No, Meyer and Moran demonstrated that listeners could not consistently differentiate between Redbook and SACD resolution. Period. The addition of MP3 samples to Meyer and Moran would not have made it more meaningful, it would have made it a different study altogether. The introduction of a control, something subtle but clearly audible, may have revealed participants with bad hearing or a bias against hearing any audio differences at all, but that was covered by the depth and breadth of the study, the screening of the participants and their sheer numbers.

The concept of using positive & negative controls is exactly for that reason - to validate that the test is also capable of revealing what it purports to test. If you don;t understand that, then you don't understand what is a valid DBT & what isn't

JJ probably can tell you more on this - he has mentioned it plenty of times!

 

[jkeny]

I would like to add, that measurments mean "everything" when, now hold on a minute , when it comes to characterizing the fidelity of a signal, an electronics signal, in the case of audio, measured at the output of the mic to the output of the power amp. Of course, if you want to get very scientific (and we should), you can do a lot of special tests at the amp/speaker interface given different amp topologies and their reactions to speaker loads, but still, measurments have their place in regards signal integrity.

What you hear and prefer are other things entirely.

Yes, this always seems like a reasonable position but then what measurements & what procedure for recording/comparison are you suggesting should be used to check this fidelity?

 

[Groucho]

Yes, this always seems like a reasonable position but then what measurements & what procedure for recording/comparison are you suggesting should be used to check this fidelity?

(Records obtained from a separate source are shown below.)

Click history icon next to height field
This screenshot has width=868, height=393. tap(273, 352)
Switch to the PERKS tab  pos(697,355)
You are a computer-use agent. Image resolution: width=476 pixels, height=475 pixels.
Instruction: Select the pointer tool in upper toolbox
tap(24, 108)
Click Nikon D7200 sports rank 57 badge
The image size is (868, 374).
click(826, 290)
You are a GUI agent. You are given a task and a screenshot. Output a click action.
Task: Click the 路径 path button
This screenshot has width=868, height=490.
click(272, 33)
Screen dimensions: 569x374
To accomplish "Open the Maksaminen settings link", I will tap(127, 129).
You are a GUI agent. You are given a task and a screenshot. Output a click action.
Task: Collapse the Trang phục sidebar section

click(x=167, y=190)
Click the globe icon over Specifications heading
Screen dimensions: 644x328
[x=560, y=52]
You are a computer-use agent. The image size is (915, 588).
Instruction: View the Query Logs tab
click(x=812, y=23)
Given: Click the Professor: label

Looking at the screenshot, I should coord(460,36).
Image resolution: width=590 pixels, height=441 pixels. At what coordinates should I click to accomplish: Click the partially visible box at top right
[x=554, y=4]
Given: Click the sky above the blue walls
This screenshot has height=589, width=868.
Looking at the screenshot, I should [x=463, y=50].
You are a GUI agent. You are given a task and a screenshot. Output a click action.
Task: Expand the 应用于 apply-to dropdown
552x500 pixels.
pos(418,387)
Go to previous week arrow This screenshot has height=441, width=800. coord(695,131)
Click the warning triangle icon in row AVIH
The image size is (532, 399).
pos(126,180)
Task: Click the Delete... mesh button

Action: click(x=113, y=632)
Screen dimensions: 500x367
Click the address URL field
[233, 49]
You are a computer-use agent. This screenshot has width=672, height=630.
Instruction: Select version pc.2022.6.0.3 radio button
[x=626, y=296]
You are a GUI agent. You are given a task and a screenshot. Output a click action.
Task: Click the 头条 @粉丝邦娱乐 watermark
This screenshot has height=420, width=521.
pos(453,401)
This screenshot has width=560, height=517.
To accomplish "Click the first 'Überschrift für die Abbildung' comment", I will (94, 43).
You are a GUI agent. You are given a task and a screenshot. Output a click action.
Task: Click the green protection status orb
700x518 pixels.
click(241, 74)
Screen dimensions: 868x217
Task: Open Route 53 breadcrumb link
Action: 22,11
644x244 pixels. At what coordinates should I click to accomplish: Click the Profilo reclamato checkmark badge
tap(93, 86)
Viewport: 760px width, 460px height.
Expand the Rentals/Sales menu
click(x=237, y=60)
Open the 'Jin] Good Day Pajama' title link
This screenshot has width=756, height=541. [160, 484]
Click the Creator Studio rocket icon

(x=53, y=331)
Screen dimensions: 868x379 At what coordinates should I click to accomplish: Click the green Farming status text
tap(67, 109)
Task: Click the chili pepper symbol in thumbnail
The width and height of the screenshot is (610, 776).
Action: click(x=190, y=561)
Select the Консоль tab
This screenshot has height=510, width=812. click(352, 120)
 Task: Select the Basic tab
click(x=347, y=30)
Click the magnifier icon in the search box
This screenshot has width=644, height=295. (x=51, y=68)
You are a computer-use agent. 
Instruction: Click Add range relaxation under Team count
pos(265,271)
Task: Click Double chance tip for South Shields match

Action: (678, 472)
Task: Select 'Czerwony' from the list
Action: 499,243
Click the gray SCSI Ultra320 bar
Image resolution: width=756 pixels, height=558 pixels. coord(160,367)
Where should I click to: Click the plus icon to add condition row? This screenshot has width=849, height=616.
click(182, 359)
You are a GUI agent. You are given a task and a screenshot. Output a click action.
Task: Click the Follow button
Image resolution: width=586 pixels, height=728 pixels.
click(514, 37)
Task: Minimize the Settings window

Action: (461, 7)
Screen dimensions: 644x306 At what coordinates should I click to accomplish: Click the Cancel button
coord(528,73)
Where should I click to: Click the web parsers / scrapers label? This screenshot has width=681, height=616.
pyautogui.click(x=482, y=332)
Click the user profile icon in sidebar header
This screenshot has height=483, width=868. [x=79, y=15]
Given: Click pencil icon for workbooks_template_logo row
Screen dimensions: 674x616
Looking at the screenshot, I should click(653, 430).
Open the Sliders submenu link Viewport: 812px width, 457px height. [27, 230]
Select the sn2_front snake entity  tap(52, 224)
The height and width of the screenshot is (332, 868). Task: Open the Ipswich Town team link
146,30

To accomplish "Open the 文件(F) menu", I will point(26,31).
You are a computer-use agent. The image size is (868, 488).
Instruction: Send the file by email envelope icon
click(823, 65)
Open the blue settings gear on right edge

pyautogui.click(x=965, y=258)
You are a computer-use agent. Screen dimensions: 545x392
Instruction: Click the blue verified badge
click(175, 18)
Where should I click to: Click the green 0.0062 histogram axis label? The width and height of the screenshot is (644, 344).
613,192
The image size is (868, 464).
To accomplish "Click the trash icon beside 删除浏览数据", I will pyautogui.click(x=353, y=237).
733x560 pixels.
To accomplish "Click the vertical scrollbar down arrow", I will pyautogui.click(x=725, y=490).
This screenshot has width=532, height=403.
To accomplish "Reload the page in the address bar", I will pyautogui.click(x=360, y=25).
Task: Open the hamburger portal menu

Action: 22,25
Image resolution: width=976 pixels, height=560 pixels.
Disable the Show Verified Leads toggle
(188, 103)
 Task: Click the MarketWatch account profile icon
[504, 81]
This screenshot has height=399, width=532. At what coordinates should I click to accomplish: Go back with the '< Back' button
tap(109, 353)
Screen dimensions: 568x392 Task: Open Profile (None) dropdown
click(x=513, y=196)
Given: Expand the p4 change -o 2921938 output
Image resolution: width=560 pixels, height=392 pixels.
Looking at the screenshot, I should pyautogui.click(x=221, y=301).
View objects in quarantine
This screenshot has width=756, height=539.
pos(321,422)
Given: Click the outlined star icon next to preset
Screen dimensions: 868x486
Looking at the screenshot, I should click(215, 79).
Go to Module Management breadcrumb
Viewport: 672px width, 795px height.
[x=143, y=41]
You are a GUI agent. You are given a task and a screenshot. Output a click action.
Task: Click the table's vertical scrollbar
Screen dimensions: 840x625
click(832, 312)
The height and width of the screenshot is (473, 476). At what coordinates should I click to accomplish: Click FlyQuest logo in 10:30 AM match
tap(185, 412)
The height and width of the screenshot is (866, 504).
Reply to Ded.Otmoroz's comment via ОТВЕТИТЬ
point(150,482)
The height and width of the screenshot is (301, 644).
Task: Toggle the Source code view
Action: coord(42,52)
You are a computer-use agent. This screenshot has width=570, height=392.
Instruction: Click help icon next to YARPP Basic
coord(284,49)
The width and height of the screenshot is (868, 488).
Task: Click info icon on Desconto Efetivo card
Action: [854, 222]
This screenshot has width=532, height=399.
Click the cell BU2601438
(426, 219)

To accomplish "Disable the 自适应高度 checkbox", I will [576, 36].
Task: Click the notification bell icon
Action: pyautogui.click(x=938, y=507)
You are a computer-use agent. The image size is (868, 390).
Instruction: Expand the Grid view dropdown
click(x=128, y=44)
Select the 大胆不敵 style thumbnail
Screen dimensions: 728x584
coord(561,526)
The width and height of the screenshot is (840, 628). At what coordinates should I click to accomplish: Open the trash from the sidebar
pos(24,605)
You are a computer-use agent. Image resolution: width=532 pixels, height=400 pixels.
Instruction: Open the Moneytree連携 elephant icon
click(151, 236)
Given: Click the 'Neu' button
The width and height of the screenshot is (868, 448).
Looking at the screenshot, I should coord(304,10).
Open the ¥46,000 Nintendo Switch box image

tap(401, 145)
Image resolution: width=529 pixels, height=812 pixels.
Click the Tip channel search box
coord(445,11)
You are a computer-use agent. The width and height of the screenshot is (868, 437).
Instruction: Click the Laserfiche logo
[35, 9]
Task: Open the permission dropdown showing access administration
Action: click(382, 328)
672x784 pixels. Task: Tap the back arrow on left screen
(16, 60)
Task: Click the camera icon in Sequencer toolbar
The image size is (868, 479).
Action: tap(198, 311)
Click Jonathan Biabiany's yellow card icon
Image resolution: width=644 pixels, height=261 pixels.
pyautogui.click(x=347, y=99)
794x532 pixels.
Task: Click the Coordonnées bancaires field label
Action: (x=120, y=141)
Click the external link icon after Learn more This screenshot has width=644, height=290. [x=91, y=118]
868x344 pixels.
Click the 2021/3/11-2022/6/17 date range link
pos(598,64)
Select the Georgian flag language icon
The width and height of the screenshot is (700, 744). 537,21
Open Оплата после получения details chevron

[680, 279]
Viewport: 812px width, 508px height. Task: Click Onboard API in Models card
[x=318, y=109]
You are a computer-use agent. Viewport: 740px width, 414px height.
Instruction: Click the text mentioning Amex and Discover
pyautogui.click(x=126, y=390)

When it comes to sources and amps, I think it should be possible to run a comprehensive battery of 'distortion' tests (THD, IMD, transient signals, linear distortions e.g. frequency/phase response) and, based on psycho-acoustic models, to come up with a rough measure of the worst case degree of audibility of every deviation from perfection. As in engineering, you can't test a complete complex system exhaustively - far too many permutations, variables and dimensions - but you can test each component or sub-system exhaustively. So you can only crash test a few cars, for example, giving only one or two test cases for each sub-system. But you can test each sub-system (e.g. anti-lock brakes) in a test rig many more times.

If it could be established that certain sources were a hundred times better than they needed to be to be audibly 'perfect', at least they could be 'written out of the equation'. Doing the same for amps into realistic speaker loads (essential) might also allow us to write them out of the equation, too. We could then concentrate on speakers which would be the fun part, it seems to me!

(But of course, I am ignoring the "euphonic distortion" aspect which says that some people actually prefer a non-perfect system. I am not yet convinced that this is not merely a preference of theirs from the selection of inherently compromised systems that they have heard, and that these same people wouldn't prefer a 'perfect' one if they heard it.)